Swap every "Instruction" in the material below for "Command" and write out all of the lines again, with nothing else changed.

.....

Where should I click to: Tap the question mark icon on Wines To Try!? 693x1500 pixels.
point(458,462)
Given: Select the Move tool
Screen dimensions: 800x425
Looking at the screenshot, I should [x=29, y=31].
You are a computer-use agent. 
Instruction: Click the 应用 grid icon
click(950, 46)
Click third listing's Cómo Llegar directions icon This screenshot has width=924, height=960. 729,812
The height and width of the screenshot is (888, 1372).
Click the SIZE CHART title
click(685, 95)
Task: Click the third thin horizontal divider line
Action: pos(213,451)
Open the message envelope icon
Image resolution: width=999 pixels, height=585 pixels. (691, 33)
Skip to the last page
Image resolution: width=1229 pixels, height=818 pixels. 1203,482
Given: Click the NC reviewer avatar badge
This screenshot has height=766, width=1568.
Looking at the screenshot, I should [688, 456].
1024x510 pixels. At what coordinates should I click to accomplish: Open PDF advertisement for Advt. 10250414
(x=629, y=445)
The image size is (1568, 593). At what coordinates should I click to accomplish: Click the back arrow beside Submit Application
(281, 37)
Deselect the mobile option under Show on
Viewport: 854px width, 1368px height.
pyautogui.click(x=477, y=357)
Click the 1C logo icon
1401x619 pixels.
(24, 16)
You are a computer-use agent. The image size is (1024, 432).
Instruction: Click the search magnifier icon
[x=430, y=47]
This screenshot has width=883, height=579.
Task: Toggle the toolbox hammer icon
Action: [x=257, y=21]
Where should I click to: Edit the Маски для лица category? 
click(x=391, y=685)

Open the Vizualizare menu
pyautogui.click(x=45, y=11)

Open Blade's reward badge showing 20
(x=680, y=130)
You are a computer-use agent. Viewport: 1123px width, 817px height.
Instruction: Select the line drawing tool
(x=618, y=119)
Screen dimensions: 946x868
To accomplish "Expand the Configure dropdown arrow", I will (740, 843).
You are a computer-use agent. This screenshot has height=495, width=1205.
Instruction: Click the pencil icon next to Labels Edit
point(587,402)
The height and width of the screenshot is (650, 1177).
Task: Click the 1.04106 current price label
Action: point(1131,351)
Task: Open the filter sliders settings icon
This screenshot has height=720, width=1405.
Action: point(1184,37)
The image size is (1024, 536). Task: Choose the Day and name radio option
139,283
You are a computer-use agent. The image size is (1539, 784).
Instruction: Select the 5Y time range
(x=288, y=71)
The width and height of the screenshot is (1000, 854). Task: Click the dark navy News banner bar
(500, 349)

.....

Result:
Where should I click to: Tap the question mark icon on Wines To Try!? 693x1500 pixels.
point(458,462)
Given: Select the Move tool
Screen dimensions: 800x425
Looking at the screenshot, I should [x=29, y=31].
You are a computer-use agent. 
Command: Click the 应用 grid icon
click(950, 46)
Click third listing's Cómo Llegar directions icon This screenshot has width=924, height=960. 729,812
The height and width of the screenshot is (888, 1372).
Click the SIZE CHART title
click(685, 95)
Task: Click the third thin horizontal divider line
Action: pos(213,451)
Open the message envelope icon
Image resolution: width=999 pixels, height=585 pixels. (691, 33)
Skip to the last page
Image resolution: width=1229 pixels, height=818 pixels. 1203,482
Given: Click the NC reviewer avatar badge
This screenshot has height=766, width=1568.
Looking at the screenshot, I should [688, 456].
1024x510 pixels. At what coordinates should I click to accomplish: Open PDF advertisement for Advt. 10250414
(x=629, y=445)
The image size is (1568, 593). At what coordinates should I click to accomplish: Click the back arrow beside Submit Application
(281, 37)
Deselect the mobile option under Show on
Viewport: 854px width, 1368px height.
pyautogui.click(x=477, y=357)
Click the 1C logo icon
1401x619 pixels.
(24, 16)
You are a computer-use agent. The image size is (1024, 432).
Command: Click the search magnifier icon
[x=430, y=47]
This screenshot has width=883, height=579.
Task: Toggle the toolbox hammer icon
Action: [x=257, y=21]
Where should I click to: Edit the Маски для лица category? 
click(x=391, y=685)

Open the Vizualizare menu
pyautogui.click(x=45, y=11)

Open Blade's reward badge showing 20
(x=680, y=130)
You are a computer-use agent. Viewport: 1123px width, 817px height.
Command: Select the line drawing tool
(x=618, y=119)
Screen dimensions: 946x868
To accomplish "Expand the Configure dropdown arrow", I will (740, 843).
You are a computer-use agent. This screenshot has height=495, width=1205.
Command: Click the pencil icon next to Labels Edit
point(587,402)
The height and width of the screenshot is (650, 1177).
Task: Click the 1.04106 current price label
Action: point(1131,351)
Task: Open the filter sliders settings icon
This screenshot has height=720, width=1405.
Action: point(1184,37)
The image size is (1024, 536). Task: Choose the Day and name radio option
139,283
You are a computer-use agent. The image size is (1539, 784).
Command: Select the 5Y time range
(x=288, y=71)
The width and height of the screenshot is (1000, 854). Task: Click the dark navy News banner bar
(500, 349)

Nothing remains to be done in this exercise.